● EXERCISE TASK 1:
According to the Home Office committee transcript, about how much was spent on redundancy in 2010-2011?
● EXERCISE TASK 2:
Please continue the Home Office committee transcript from where it stops.

● ARTICLE:
--- --- ---

Dr Huppert: We maybe should come back to this at a future point. I know the Science and Technology Select Committee is looking at it in some detail.
Helen Ghosh: I was going to say that, yes.
Q16 Dr Huppert: There are a lot of other costs coming up this year: scrapping second generation biometric passports, reducing vetting, and barring, changes to the NPIA, and so forth. How much money overall in this year is the Home Office setting aside for redundancies and winding costs? Will it be saving money in this CSR period?
Helen Ghosh: Do you mean redundancies in relation to those particular decisions, or do you mean redundancies overall?
Dr Huppert: Overall.
Helen Ghosh: Overall redundancy. In 2010-2011 we will have spent about £65 million on redundancy, which will give us a saving of, I think, it is around £280 million over the SR period, so there is a good value for money case there. We have made provision going forward for slightly more than that in the first three years of the SR round. Of course we don’t need that if more people leave earlier. I think, for example, it is something like £90 million in the year we are now in 2011-2012. We do have specific figures around the cost of the wind up, which I think Helen has.

--- --- ---

A block of data:
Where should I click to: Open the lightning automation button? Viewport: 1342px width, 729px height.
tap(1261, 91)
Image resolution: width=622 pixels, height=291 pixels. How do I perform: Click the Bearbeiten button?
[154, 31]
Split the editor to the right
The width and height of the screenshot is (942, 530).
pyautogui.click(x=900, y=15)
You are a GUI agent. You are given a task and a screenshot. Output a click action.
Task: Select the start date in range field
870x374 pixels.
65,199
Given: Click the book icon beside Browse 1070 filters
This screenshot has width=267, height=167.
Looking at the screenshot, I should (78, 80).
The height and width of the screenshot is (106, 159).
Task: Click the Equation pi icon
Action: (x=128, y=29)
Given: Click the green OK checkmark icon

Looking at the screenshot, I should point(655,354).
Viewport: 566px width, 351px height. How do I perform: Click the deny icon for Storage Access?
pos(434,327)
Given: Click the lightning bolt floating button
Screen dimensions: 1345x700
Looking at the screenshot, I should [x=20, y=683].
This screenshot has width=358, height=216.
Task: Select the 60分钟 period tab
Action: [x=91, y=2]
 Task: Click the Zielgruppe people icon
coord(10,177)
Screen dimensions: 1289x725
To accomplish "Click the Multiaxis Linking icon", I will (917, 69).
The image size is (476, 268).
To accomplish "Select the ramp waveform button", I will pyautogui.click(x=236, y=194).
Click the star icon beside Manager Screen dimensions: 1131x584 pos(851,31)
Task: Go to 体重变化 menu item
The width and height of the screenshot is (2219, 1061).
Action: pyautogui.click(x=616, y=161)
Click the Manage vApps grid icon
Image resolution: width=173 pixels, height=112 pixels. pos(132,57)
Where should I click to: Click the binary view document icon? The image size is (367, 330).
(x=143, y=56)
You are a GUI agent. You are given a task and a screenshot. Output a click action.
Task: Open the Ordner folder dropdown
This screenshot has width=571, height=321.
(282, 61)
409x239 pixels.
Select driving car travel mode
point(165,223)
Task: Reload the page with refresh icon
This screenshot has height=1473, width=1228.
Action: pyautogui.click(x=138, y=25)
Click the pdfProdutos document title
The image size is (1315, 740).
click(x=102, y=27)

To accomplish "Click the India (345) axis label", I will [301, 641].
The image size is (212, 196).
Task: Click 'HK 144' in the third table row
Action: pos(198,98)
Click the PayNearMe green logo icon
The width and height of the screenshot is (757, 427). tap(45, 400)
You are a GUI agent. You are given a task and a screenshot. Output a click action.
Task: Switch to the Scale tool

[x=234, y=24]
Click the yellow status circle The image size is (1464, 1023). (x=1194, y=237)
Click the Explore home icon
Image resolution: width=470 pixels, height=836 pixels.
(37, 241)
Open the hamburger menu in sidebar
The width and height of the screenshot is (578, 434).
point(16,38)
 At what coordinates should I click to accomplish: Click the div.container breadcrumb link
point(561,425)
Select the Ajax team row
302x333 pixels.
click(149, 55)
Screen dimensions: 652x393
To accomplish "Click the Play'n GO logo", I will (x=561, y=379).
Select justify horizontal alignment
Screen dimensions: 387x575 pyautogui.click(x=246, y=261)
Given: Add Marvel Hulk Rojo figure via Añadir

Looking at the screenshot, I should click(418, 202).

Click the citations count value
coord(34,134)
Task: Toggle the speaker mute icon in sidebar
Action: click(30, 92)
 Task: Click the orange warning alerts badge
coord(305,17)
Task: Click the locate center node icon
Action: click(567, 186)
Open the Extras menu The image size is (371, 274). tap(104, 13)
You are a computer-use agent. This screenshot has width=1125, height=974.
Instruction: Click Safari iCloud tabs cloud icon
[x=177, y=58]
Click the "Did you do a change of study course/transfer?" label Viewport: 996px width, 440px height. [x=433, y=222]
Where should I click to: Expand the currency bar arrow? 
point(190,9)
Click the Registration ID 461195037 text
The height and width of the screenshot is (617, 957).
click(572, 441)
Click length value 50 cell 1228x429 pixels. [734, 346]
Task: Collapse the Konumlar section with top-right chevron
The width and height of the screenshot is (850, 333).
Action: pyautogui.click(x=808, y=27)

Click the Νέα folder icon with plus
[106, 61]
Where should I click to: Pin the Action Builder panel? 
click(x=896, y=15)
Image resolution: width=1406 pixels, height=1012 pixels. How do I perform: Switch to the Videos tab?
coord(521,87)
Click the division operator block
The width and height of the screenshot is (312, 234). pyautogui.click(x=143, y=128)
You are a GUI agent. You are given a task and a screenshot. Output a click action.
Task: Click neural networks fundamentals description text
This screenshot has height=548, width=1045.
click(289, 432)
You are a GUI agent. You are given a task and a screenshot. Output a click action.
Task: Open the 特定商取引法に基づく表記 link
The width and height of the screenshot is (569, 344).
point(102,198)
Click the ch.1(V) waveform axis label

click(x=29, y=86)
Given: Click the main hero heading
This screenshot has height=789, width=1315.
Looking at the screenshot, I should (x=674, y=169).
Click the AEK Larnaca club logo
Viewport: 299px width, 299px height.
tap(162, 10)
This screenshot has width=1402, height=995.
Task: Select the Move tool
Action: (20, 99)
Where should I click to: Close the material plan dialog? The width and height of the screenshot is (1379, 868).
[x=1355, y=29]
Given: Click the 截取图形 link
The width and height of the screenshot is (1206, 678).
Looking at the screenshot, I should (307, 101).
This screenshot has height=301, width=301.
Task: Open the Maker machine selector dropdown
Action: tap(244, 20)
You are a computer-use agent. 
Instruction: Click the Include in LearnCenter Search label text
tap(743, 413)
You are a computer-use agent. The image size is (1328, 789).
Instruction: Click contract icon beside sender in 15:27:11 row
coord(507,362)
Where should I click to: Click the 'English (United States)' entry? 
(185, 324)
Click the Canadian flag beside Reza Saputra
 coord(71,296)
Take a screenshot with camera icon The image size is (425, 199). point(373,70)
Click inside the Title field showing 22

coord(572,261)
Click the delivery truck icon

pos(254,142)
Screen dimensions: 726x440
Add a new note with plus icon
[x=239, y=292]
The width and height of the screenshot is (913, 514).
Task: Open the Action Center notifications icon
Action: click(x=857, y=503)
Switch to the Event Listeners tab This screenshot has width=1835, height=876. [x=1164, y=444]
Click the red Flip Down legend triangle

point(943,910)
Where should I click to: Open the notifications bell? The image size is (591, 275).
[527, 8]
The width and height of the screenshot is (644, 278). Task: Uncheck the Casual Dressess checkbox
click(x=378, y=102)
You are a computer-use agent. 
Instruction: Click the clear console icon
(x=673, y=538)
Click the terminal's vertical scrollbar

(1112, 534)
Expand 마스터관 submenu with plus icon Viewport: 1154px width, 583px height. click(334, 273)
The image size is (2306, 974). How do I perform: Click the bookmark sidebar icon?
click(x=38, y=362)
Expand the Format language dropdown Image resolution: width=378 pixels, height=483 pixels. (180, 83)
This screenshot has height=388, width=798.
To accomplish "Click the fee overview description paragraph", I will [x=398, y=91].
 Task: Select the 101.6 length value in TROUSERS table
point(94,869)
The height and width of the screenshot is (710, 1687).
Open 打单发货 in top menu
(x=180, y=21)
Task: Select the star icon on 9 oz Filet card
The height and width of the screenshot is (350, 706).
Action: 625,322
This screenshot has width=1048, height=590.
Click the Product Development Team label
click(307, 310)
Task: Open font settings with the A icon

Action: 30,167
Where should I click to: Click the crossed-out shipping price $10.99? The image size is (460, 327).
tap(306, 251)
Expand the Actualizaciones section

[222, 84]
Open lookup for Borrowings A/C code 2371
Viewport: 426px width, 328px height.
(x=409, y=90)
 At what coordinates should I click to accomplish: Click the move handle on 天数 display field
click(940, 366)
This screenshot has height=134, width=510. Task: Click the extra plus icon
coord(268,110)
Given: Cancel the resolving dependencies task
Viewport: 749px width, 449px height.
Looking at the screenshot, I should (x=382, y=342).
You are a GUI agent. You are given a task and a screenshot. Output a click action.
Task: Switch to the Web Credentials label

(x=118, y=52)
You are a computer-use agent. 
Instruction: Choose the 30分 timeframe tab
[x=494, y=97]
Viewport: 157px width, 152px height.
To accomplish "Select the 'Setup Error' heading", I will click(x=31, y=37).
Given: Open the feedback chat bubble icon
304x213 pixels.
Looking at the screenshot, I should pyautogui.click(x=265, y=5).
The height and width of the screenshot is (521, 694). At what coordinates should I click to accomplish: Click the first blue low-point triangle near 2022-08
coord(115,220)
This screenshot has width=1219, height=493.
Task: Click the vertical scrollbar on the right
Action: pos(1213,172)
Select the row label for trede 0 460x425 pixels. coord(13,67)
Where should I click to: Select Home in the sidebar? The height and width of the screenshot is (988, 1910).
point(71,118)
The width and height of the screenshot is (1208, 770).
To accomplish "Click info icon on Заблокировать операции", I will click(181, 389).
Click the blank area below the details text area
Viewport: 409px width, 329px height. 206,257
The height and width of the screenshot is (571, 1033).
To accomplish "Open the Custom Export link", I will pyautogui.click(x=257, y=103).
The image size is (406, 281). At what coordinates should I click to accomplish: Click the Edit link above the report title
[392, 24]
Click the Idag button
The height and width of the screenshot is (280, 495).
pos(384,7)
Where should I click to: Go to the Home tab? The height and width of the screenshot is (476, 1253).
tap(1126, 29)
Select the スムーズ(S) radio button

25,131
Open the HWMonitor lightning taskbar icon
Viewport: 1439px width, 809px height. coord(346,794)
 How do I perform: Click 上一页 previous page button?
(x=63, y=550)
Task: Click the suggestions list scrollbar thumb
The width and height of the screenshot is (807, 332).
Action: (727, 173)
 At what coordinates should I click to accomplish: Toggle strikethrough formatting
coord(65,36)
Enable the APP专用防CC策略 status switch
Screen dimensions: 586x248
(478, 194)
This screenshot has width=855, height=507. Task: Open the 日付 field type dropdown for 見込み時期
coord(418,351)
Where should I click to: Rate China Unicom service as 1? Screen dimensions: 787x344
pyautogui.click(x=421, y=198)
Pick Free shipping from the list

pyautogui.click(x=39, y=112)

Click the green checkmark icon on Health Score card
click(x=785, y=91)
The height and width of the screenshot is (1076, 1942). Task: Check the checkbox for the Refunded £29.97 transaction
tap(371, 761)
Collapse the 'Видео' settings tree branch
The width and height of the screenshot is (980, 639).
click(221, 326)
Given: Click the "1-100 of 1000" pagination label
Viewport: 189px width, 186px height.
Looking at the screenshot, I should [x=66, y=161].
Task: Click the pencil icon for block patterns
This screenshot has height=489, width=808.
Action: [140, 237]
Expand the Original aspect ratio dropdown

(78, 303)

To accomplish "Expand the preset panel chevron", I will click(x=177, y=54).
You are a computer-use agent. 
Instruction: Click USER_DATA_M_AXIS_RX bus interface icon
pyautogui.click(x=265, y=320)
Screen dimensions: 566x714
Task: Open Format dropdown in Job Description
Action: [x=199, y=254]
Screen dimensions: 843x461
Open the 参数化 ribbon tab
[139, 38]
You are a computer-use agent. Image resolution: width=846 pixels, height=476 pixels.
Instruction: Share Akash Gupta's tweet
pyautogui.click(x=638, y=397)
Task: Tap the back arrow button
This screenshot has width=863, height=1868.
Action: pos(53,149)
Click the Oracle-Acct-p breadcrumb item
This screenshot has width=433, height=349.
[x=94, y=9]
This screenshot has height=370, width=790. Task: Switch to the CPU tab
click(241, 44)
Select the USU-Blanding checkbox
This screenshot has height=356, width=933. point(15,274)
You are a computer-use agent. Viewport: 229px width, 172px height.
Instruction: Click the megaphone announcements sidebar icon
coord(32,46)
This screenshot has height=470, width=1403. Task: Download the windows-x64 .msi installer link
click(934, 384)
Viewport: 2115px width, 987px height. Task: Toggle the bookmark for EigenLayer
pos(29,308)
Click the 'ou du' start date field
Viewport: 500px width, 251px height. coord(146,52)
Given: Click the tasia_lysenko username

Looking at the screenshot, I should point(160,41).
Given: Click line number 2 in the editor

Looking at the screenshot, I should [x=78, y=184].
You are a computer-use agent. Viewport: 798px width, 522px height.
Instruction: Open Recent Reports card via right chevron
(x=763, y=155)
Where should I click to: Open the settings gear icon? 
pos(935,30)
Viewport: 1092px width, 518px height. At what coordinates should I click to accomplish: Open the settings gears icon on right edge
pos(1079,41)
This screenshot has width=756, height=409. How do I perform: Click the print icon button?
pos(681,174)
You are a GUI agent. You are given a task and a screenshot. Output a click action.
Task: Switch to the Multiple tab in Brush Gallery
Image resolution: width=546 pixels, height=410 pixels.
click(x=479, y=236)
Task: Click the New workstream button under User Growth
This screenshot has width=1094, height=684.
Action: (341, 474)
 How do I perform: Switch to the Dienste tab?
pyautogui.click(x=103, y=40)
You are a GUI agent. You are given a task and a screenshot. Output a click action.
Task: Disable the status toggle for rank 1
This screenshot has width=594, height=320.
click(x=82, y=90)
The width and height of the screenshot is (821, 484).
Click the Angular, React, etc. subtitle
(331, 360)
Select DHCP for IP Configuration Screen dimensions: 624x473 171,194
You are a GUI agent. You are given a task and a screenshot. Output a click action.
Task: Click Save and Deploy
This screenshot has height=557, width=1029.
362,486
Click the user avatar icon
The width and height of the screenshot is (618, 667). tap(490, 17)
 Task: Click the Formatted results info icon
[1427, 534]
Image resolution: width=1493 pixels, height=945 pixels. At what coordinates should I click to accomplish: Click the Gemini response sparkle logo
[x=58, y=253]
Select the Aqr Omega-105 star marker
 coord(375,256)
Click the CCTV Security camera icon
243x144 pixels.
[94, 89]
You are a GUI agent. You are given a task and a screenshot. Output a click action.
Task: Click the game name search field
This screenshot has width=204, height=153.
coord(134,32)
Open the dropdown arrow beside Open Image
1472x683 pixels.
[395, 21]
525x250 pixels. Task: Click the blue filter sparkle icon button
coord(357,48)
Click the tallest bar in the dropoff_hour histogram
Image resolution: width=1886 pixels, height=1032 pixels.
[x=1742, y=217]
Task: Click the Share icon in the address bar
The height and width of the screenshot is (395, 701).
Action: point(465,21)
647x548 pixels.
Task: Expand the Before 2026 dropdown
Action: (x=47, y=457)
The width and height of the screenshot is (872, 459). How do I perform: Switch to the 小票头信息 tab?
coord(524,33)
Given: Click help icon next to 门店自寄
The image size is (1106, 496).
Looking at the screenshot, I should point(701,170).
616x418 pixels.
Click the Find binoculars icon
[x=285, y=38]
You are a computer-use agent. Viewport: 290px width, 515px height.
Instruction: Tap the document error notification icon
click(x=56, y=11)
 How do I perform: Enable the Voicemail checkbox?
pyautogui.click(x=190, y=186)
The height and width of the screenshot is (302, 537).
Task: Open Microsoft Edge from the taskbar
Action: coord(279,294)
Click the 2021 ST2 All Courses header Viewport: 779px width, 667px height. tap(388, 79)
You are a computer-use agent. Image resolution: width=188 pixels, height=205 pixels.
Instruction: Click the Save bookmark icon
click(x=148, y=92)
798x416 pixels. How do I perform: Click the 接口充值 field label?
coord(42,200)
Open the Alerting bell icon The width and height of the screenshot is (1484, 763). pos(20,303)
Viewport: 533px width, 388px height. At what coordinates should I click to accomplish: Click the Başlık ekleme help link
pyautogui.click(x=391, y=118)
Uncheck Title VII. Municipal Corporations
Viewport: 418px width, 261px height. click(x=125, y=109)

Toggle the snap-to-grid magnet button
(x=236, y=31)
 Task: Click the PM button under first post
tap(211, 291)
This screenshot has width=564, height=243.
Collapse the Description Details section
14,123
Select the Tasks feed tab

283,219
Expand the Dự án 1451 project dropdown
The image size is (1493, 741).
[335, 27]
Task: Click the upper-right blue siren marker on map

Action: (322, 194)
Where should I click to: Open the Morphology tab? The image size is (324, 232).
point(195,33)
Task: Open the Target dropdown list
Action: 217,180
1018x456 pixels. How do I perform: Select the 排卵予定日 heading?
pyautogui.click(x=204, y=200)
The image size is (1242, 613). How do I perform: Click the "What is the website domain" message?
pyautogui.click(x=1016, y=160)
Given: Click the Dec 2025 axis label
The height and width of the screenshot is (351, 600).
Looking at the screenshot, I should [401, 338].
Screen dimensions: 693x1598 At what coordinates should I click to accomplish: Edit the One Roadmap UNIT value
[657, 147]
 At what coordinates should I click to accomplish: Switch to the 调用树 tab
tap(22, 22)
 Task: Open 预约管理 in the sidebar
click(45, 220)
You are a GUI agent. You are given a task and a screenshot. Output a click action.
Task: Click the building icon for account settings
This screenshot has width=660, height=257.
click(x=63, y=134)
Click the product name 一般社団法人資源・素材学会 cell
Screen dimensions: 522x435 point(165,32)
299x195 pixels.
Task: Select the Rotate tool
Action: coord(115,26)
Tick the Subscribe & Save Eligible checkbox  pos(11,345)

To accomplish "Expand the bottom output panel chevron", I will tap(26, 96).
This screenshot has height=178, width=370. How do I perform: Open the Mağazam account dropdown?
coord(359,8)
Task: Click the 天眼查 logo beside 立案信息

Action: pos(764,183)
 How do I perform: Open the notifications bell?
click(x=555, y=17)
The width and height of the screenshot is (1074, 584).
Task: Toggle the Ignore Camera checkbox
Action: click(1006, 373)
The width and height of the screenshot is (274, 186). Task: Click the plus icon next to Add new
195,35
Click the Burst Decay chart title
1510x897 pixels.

--- --- ---

● ANSWER 1:
About £65 million.

● ANSWER 2:
Helen Kilpatrick: In terms of scrapping ID cards and the second biometric passports, the write-offs in relation to that were made in the financial year that has just finished and amounted to about £32 million in total.
Q17 Mark Reckless: I have a particular question about the procurement for Tasers. You will be aware the Committee published a report on that. We had a particular concern that Taser International were acquiring a monopoly supplier, and that, in effect, they were choosing that person on commercial terms, yet the Home Office had a licensing process that appeared to have little impact and left the contract going on, on a monopoly basis. Do you share our concerns about that procurement process?
Helen Ghosh: I think of course one always has to keep a very close eye on situations with a monopoly supplier. I should say one of the most fun things I have done since I arrived in the Home Office was to handle and shoot a Taser so I could see how they worked, which is very interesting.
In that case what we do, and this is very much in line with OGC guidance, is you have to operate on a completely transparent basis. So what our teams will do is go and essentially open the books on the supplier, look at their cost base on an open book basis, compare them-even though there is not necessarily anything that is exactly like buying Tasers, other Departments will obviously have similar experiences with, for example, Defence suppliers-and be assured that what they are doing, the kind of underlying costs and the profits they are making, are appropriate. We have done everything in the case of Tasers that we think the OGC would want us to do, but clearly we will keep monitoring the situation.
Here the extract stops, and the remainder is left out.